### Document extract
+--
But Aslam highlighted that there is a more urgent need to expand this infrastructure in light of the changes that COVID has influenced.
“Everybody realises that hybrid working is going to be here for a while, so all those commuter towns where people were just coming into London need their own infrastructure to be able to sustain it,” he said.
Aslam added that government and European funds are being made available, while there have been movements to get fibre to underserved communities.
Furthermore, he pointed out, neutral hosts are appearing in the form of companies backed by financial institutions that roll out fibre and make it available for everybody who wants to use it.
Some are, however, using alternative options to fill in gaps. “There are a number of countries across Europe delivering fixed wireless access because no matter what, fibre cannot get to certain communities whether the money is available or not,” he said.
5G will help accelerate coverage, says Aslam. “With 5G, we have a bunch of new tools available at our disposal to help us deliver coverage to broader rural communities, and that is from the spectrum we are getting from the government.”
Aslam also says that new antenna technology and lowpower- consumption chipsets can help customers in rural areas better than previous generations of technology.
“When you put all of those things together, we have the perfect storm brewing to finally help customers in rural areas to get broadband services,” he said.
Open outlook
In terms of what could happen in the telecoms industry this year, Aslam believes that openness in networks will become a staple for companies in using technology.
“For example, within Industry 4.0 applications, automation is not going to happen just because you have a robot and you have 5G,” he said.
“There’s a lot of solutions that need to work together, so for the robotics to work well, they need a certain quality of service from the network to talk to the cloud where the applications are sitting.
“For that to happen, we have to open up our equipment, software stacks and hardware so that the enterprise application developers using our APIs can access the right capabilities from the 5G network.”
Openness is important for industries to build their own applications for overall automation, Aslam added.
“Without this, we will not have the ecosystem of all these players working, which means there is no automation,” he said.
+--
### Data segment
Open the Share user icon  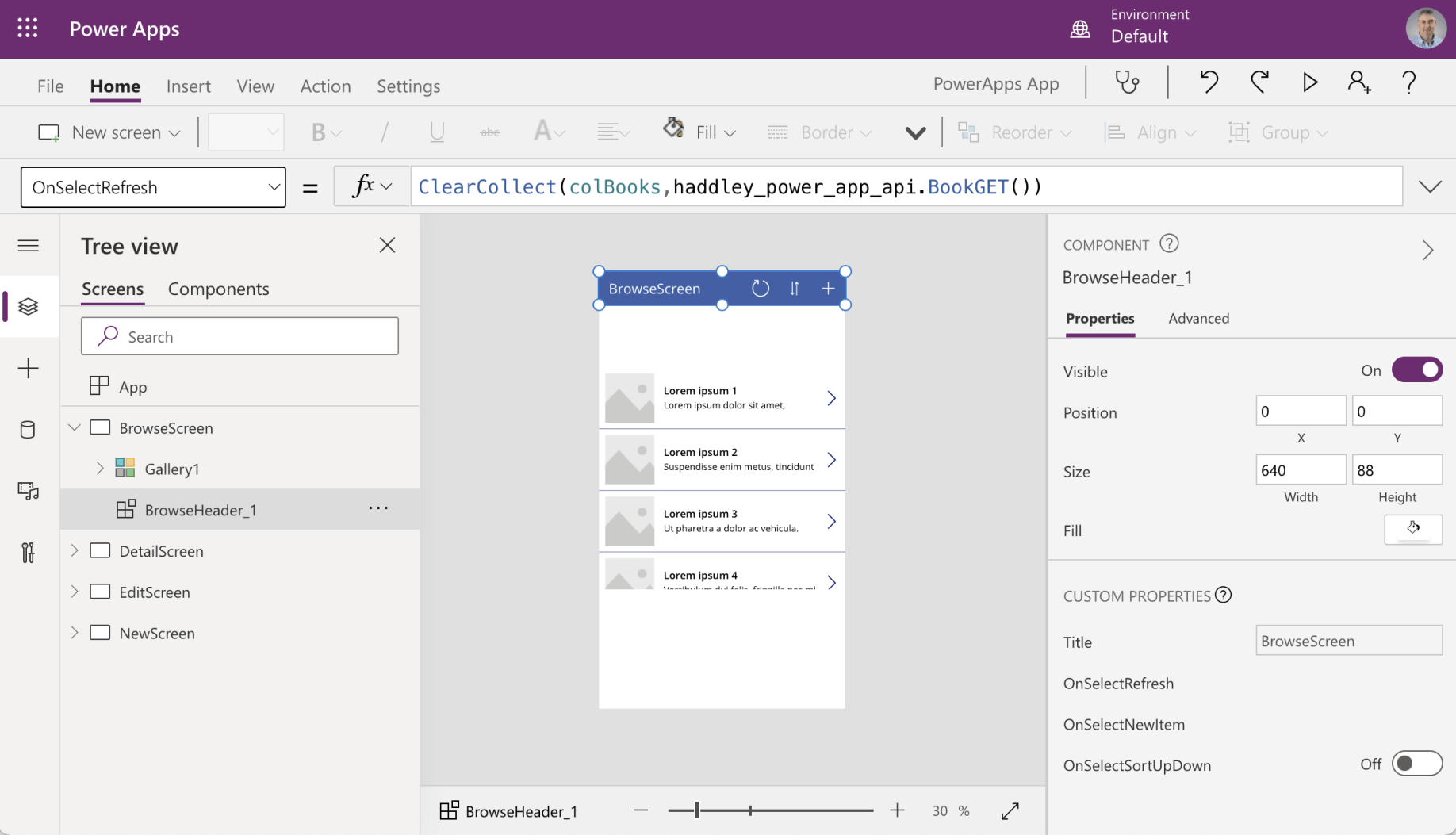pos(1359,82)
+--
### Exercise goal
From the telecoms article, list everything Aslam says must be opened up so enterprise application developers can reach the right 5G network capabilities.

### Your response
- Equipment
- Software stacks
- Hardware